Looking at distribution of the LinearRegression's predictions is concerning where most of the values are between .000249 and 0.000519, which is very different from the original y distribution of -0.0860941 to 0.0934978.

# LinearRegression Results
#### In general, LinearRegression does not perform very well, with only about -0.002833 for the best result

All results are based on
- all features given
- learnt ignoring the id field
- not in an online way (i.e. prediction doesn't update the training model)

|R value   | Model            | Normalization | Missing |
|----------|------------------|---------------|---------|
|-0.008351 | Always set to 0  |               |         |
|-0.005666 | Linear regression| None          |    0    |
|-0.074787 | Linear regression| None          |  mean   |
|-0.060731 | Linear regression| None          | median  |
|-0.293456 | Linear regression| normalize=true|    0    |
|-0.329960 | Linear regression| normalize=true|  mean   |
|-0.002833 | Linear regression| RS            |    0    |
|-0.005737 | Linear regression| RS            |  mean   |
|-0.002833 | Linear regression| RS            | median  |
|-0.345930 | Linear regression| SS            |    0    |
|-0.329960 | Linear regression| SS            |  mean   |
|-0.348907 | Linear regression| SS            | median  |
|-0.345930 | Linear regression| MAS           |    0    |
|-0.329960 | Linear regression| MAS           |  mean   |
|-0.348907 | Linear regression| MAS           | median  |


Column descriptions:
- Normalization: Whether we perform normalization on the feature values.
  - RS: RobustScaler
  - SS: StandardScaler
  - MAS: MaxAbsScaler
- Features: The features used by model.
- Id: Whether we use the id to train a different model per row.
- Online: Whether we use the eval data to update the model param.
- Missing: What value do we replace with the missing value.

## Details

A dumb method of setting everything to 0 actually perform relatively well...

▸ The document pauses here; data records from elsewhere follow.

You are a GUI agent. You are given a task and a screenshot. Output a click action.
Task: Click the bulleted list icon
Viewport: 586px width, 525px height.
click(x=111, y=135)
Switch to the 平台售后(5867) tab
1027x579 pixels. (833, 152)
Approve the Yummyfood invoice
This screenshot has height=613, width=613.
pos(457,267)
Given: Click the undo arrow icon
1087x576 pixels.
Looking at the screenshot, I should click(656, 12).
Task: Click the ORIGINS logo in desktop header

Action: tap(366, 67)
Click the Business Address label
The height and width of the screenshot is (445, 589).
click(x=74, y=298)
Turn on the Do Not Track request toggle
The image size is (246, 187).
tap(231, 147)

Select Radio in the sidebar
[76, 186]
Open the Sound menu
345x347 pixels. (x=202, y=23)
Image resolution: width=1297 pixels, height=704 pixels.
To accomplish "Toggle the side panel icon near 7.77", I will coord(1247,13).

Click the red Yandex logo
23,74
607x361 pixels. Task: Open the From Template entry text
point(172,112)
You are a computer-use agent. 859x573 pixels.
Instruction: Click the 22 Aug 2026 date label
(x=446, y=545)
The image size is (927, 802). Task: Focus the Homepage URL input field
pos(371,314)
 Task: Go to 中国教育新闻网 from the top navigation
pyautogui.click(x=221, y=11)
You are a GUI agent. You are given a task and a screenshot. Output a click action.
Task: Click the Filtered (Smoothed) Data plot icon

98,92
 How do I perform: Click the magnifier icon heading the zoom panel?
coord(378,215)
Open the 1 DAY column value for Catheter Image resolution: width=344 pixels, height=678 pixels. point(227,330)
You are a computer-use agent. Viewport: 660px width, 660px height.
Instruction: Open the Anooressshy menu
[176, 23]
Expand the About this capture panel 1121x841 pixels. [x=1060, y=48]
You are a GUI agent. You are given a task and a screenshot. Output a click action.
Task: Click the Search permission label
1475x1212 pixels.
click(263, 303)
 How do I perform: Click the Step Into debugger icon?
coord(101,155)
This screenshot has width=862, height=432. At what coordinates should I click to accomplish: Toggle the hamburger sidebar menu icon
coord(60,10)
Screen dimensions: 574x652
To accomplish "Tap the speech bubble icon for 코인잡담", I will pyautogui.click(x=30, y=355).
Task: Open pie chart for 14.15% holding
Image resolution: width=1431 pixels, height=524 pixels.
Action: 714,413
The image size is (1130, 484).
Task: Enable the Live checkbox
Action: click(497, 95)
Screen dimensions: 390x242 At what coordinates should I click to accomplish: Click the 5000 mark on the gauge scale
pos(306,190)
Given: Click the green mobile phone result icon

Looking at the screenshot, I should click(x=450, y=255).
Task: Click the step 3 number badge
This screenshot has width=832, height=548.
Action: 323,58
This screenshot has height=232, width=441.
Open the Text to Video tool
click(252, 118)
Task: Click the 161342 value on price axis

For Linear regression without any normalization, the coefficient for each feature is very low (around e^-20 - e^-30), probably because the features are not normalized and thus too high. It also seems like one of the weight (derived_3) is 0. Hypothesis is that derived_features is computed from fundamental features.

Trying a bunch of imputation for NaN and normalization techniques.

Normalization:
- Not doing any normalization actually perform relatively well, especially since it is a linear regression. Only RobustScaler performs better.
- normalize=True for LinearRegression model seems to perform a lot worse than not doing normalization (most likely it is a StandardScaler)
- RobustScaler performs relatively well.
- StandardScaler and MaxAbsScaler performs badly.

Imputation:
- Missing value = 0 is actually fairly good.
- Missing value = "most frequent" needs a really long time for training, not sure why.